Escrita en tercera persona con el clásico narrador omnisciente (que a veces hace uso arrebatado de la opinión), da gran peso a los diálogos e incluso transcribe de forma curiosa los pensamientos de los personajes, extractando lo fundamental de aquéllos para ofrecérselo al lector, en un afán informativo quizá excesivo. Aparte, reflexiona a través de ellos, colándose en determinados momentos demasiado Corcobado en sus palabras, o pone en sus bocas curiosas e interesantes reflexiones o teorías socio-científicas que derrapan en el delirio tanto como arropan el lado fantástico de la novela. Insiste en el monólogo interior haciendo uso del recurso del diario personal para ahondar más si cabe en los pensamientos y reflexiones de su protagonista. Así, los personajes son expuestos con todo detalle, se aportan con generosidad datos incluso de los secundarios; pero en ningún momento se imponen a la presencia del narrador creando el relato, sino que son utilizados para escenificar las líneas argumentales claramente marcadas por aquél. La complejidad que pueda desprenderse de ellos no es tal a la hora de juzgarlos, característica ésta que enlaza con otras que precipitan esta novela a una suerte de aventura que abraza sin ambages lo folletinesco, tomando la historia direcciones que algún autor de best-seller envidiaría. La narración va soltando deliberados cabos que nunca se pasarán por alto, pistas, semillas que crecerán posteriormente. Hay anagnórisis, venganzas, delirios futuristas, científicos locos, amores totales e imposibles, acción: asesinato, sexo, ataduras, dolor; y la complicidad que se suele crear en estos casos entre narrador y lector, disponiendo éste del privilegio de la mirada global sobre la historia y los protagonistas, contando con un poco más de información que éstos.

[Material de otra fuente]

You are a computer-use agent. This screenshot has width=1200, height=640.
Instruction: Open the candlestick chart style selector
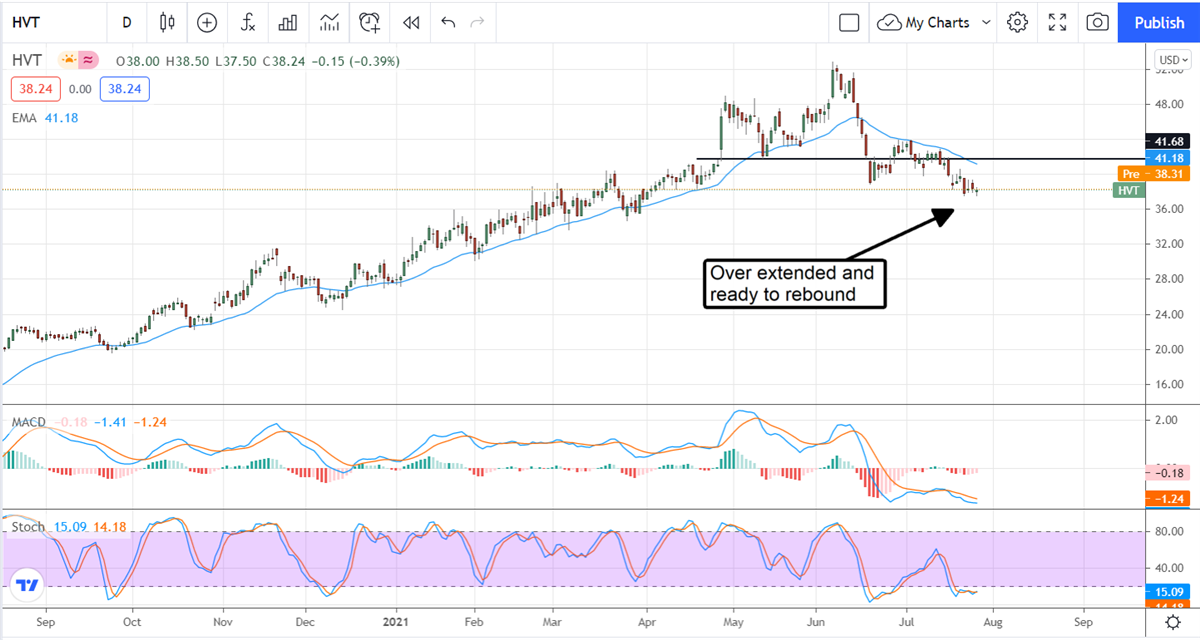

El Estilo Corcobado va poco a poco impregnando un texto sólido que encierra todo su despliegue de fantasía en una verosimilitud trabajada con el tesón de cualquier clásico ruso. Saca la cabeza la metáfora fulgurante, sugestiva (a veces ingeniosa y en ocasiones reiterativa), tremendista, imposible. Hay lugar para retazos de humor negro y dentelladas de mordacidad. Se combinan, finalmente, diversos planos narrativos situados en distintos lugares y tiempo, afluentes de la historia central. El discurso se sustenta en la fragmentación y la elipsis: bloques en forma de capítulos que avanzan y retroceden en el tiempo otorgándose sentido e iluminando zonas oscuras a capricho, teniendo así varios frentes abiertos que estimulan el interés en la lectura. Acaso la vocación simétrica del desenlace pueda resultar un tanto forzada.
Aparecido en el número 232 de la revista Ruta 66.